The robbery did not go as expected. Mr Tokcan's girlfriend accidentally turned off the lights in the lounge room. Mr Lupica yelled, "Don't turn the fucking lights off, this cunt has a blade to me!" While the lights were still off, Mr Lupica pushed Mr Burns further into the lounge room, away from the doorway. The girlfriend then turned the lights back on.
What happened next was the subject of conflicting evidence. I largely accepted the evidence of Mr Lupica. It is clear that there was a struggle of sorts and that, at some point, Mr Tokcan moved towards Mr Burns with outstretched arms as if to tackle him. In the meantime, Mr Lupica had a struggle with the other two men, who ended up fleeing from the house. Mr Lupica gave evidence that, as they were running away, he looked back towards Mr Burns and Mr Tokcan. They were wrestling each other with their hands out in front of their bodies. His view of that struggle was partly obscured by Mr Tokcan's girlfriend. However, he said he saw Mr Tokcan on the ground holding on to Mr Burns' shirt near his shoulders and making a rolling motion, trying to pull him down. He said Mr Burns appeared to be trying to make Mr Tokcan release his grip and that Mr Burns said, "Let me go cunt. I'll fucking stab you".
Mr Lupica described what he saw next. He gave a compelling account of a gesture by Mr Burns which I am satisfied was a stabbing movement. Mr Lupica ran over and threw the aluminium ladder towards Mr Burns, striking him in the chest. Mr Burns then ran out the front door.

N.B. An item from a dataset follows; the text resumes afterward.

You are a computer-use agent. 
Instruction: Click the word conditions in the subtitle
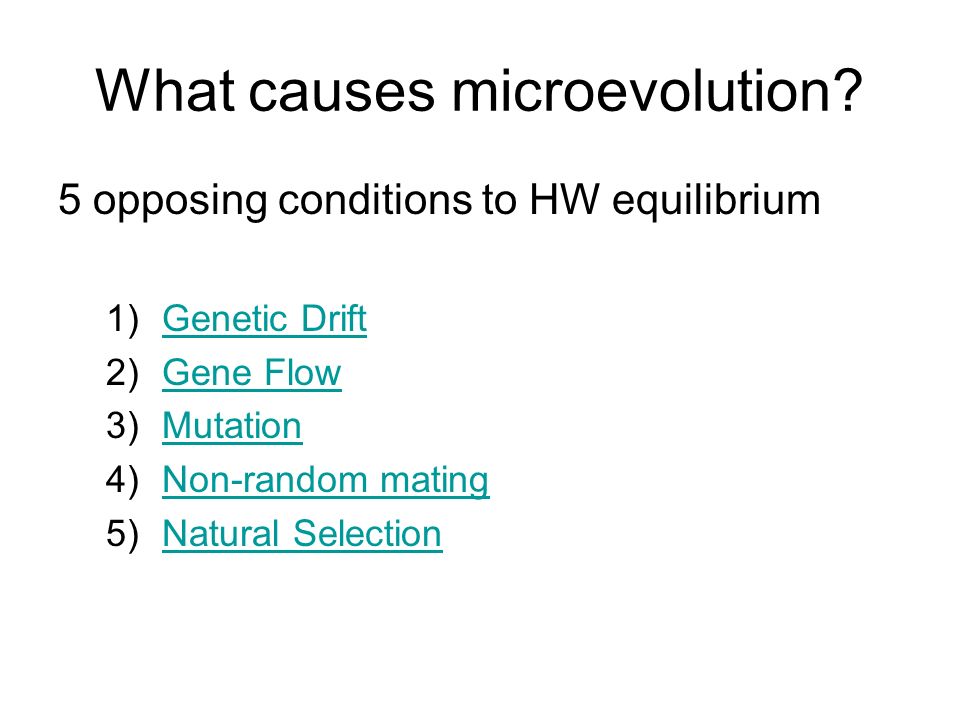[375, 200]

On the strength of that evidence, I found that Mr Burns formed the intention to rob Mr Tokcan's household as he was being driven away from the house the first time and that he armed himself with the pocket folding knife as he approached the door the second time. I accept, as submitted by Mr Burns, that it follows that the robbery offence involved a very limited amount of planning. That is a factor that lessens the seriousness of the offence.

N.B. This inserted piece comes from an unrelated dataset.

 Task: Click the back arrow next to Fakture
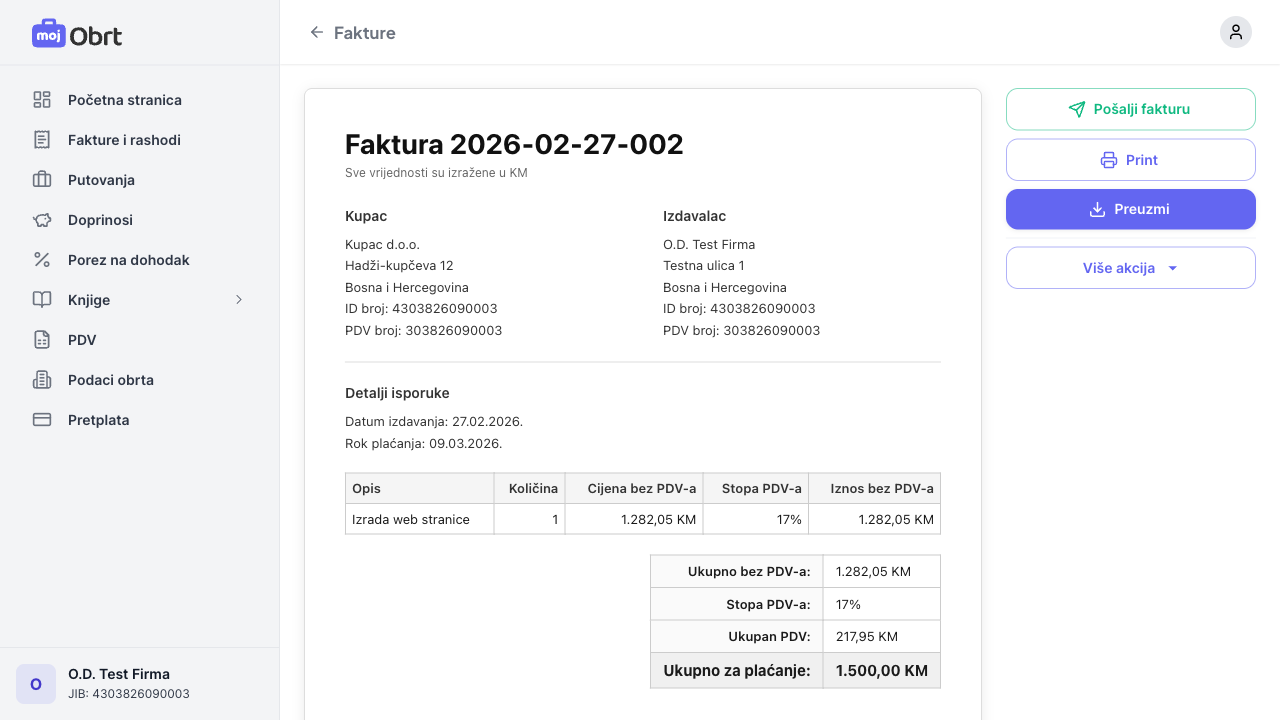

I found that the stabbing was deliberate (not accidental) and that it was committed with the intention of causing really serious harm but that the intention was formed spontaneously during the struggle between Mr Burns and Mr Tokcan and while Mr Burns was trying to escape from Mr Tokcan's grip.
As I said in the previous judgment, Mr Burns was very intoxicated on the night of this incident. I accept that he did not intend for the robbery to go the way it did. I have no doubt he became scared when fighting broke out in the house, increasingly so when Mr Tokcan grabbed his shirt and would not let go despite Mr Burns' efforts to free himself. I am satisfied beyond reasonable doubt that, in that adrenalin-fuelled moment, Mr Burns spontaneously formed the intention to stab Mr Tokcan so that he could escape.
I also held in the previous judgment that, although he armed himself with a knife that night, Mr Burns was not expecting to use the knife to stab anyone. The more likely fact is that, in the disinhibited and panicked state he experienced as a consequence of his intoxication and fear, the intention to stab Mr Tokcan was fleeting and was formed only while the two men were wrestling.
After the three offenders left the house, Mr Tokcan's friend, Mr Ozturk, called 000 for police and an ambulance. Police arrived to find Mr Tokcan lying unconscious on the floor with a large amount of blood around his stomach and chest area. They began performing CPR and paramedics arrived soon afterwards to take over. Mr Tokcan was taken to hospital but was pronounced dead shortly afterwards.
[4]
Objective seriousness
The law requires me to make an assessment of the objective seriousness of the offences. That is a difficult task to explain, particularly to the family of a person who has been murdered, but it is an essential step in the sentencing process. Of course, murder is always a most serious offence. But the sentencing statute requires, in effect, that a comparison be made between the case at hand and the full range of imaginable murders, from brutal contract killings to merciful euthanasia. The Crown submits that the present offence falls in the middle of the range of objective seriousness. Mr Burns submits that the offence falls below the middle of the range.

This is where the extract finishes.